Search code examples
javaapache-sparkspark-streaminghazelcast

Initiate JDBC connection once in Spark Streaming job


Environment

  • Spark Streaming job reading from Kafka, micro-batch size 30 seconds (Durations.seconds (30))
  • In-memory storage (Hazelcast) having Reference State. This is a non-static State and is updated in real-time by Spark Workers
  • Spark Workers connected with Hazelcast

Current Approach - Using foreachRDD to operate on data, and a connection is established for every micro-batch (RDD). This is happening every 30 seconds (Durations.seconds (30)).
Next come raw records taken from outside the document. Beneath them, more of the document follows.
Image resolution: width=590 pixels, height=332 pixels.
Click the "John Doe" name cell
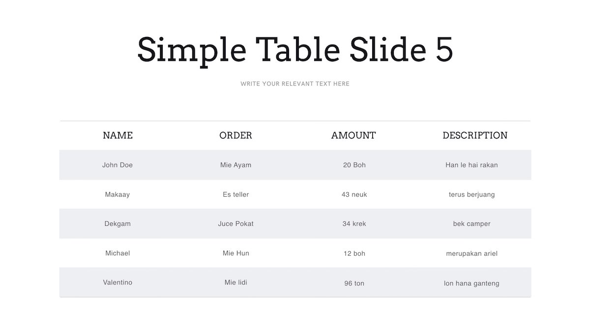tap(118, 165)
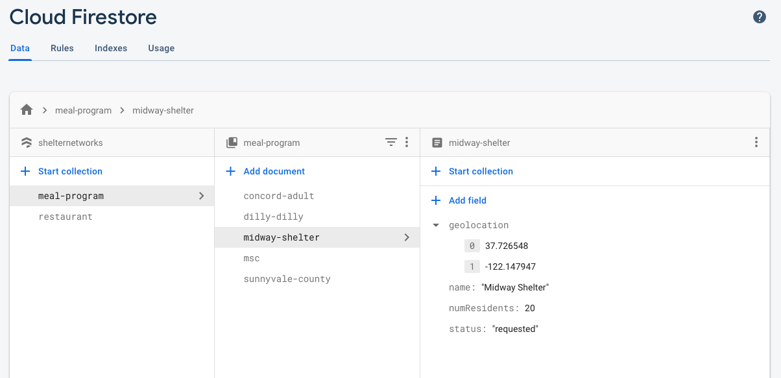Click chevron next to meal-program collection
Screen dimensions: 781x378
point(202,196)
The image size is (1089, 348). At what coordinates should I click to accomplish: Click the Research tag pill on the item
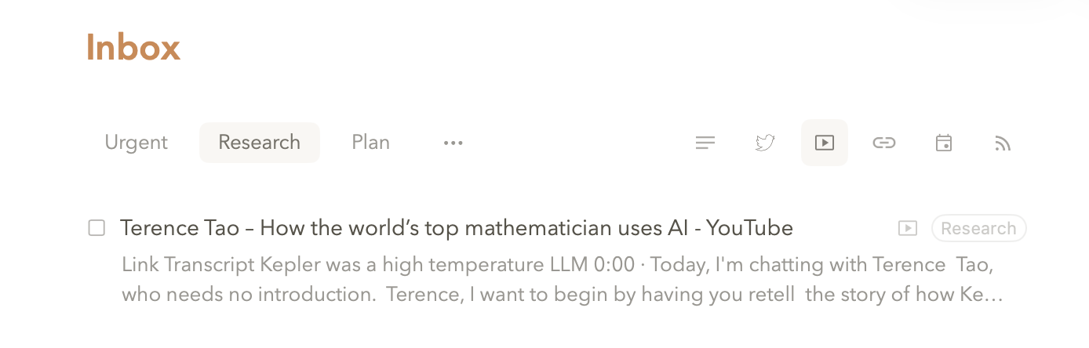click(x=978, y=228)
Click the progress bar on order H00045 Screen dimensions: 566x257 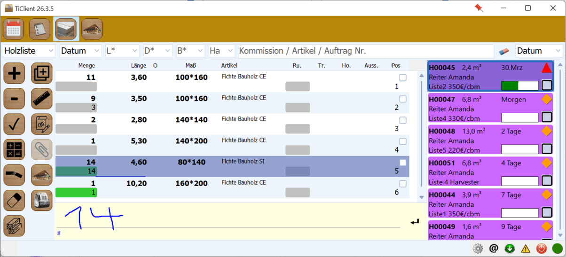point(519,86)
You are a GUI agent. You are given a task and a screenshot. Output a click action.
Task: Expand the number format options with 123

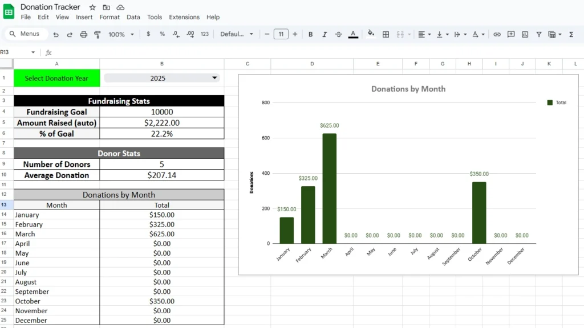coord(205,34)
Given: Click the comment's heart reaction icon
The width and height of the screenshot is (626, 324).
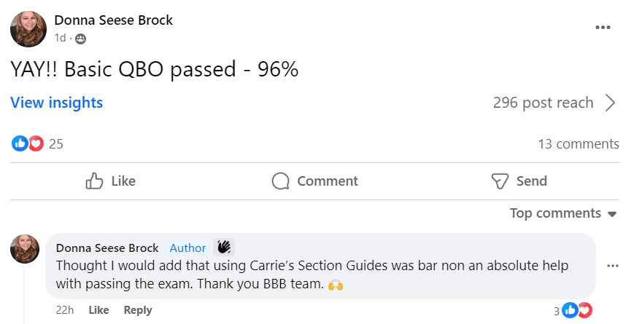Looking at the screenshot, I should 584,310.
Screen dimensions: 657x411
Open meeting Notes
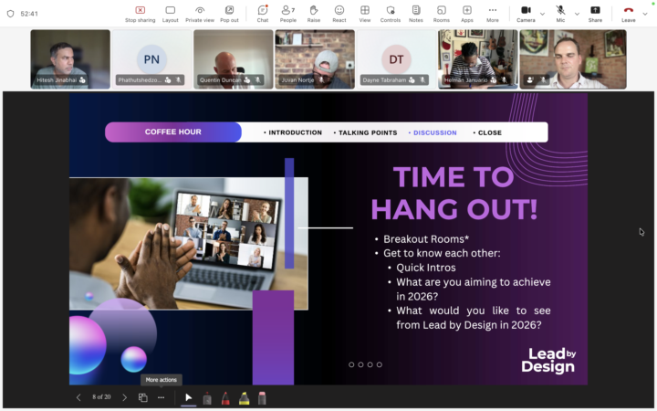416,13
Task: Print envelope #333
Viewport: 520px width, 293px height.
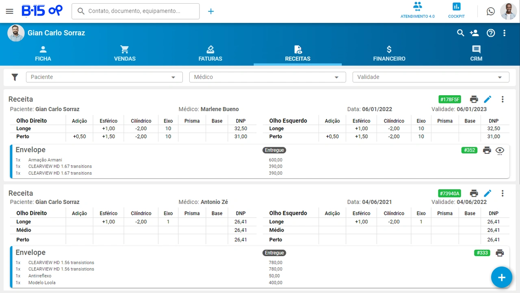Action: click(500, 253)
kafkaStream.foreachRDD (new VoidFunction<JavaRDD<String>>() {
    @Override
    public void call(JavaRDD<String> microBatch) throws Exception {
        ClientConfig clientConfig = new ClientConfig();
        clientConfig.addAddress("myHost:5701");    //Define connection
        HazelcastInstance client = HazelcastClient.newHazelcastClient(clientConfig);
        //Do processing
   }
}

The Ask: Would like to open connection once on each Spark Worker(s) (when job is submitted), instead of new connection for each micro-batch. What can be the right way to achieve this?


Solution

  • What you need is well explained here: https://spark.apache.org/docs/latest/streaming-programming-guide.html#design-patterns-for-using-foreachrdd

    dstream.foreachRDD { rdd =>
      rdd.foreachPartition { partitionOfRecords =>
        // ConnectionPool is a static, lazily initialized pool of connections
        val connection = ConnectionPool.getConnection()
        partitionOfRecords.foreach(record => connection.send(record))
        ConnectionPool.returnConnection(connection)  // return to the pool for future reuse
      }
    }
    

    in foreachPartition, the body is executed locally in executors. There you can have static client connection (each worker will be using its own static object, for ex)

    I hope it helps.

    Thanks,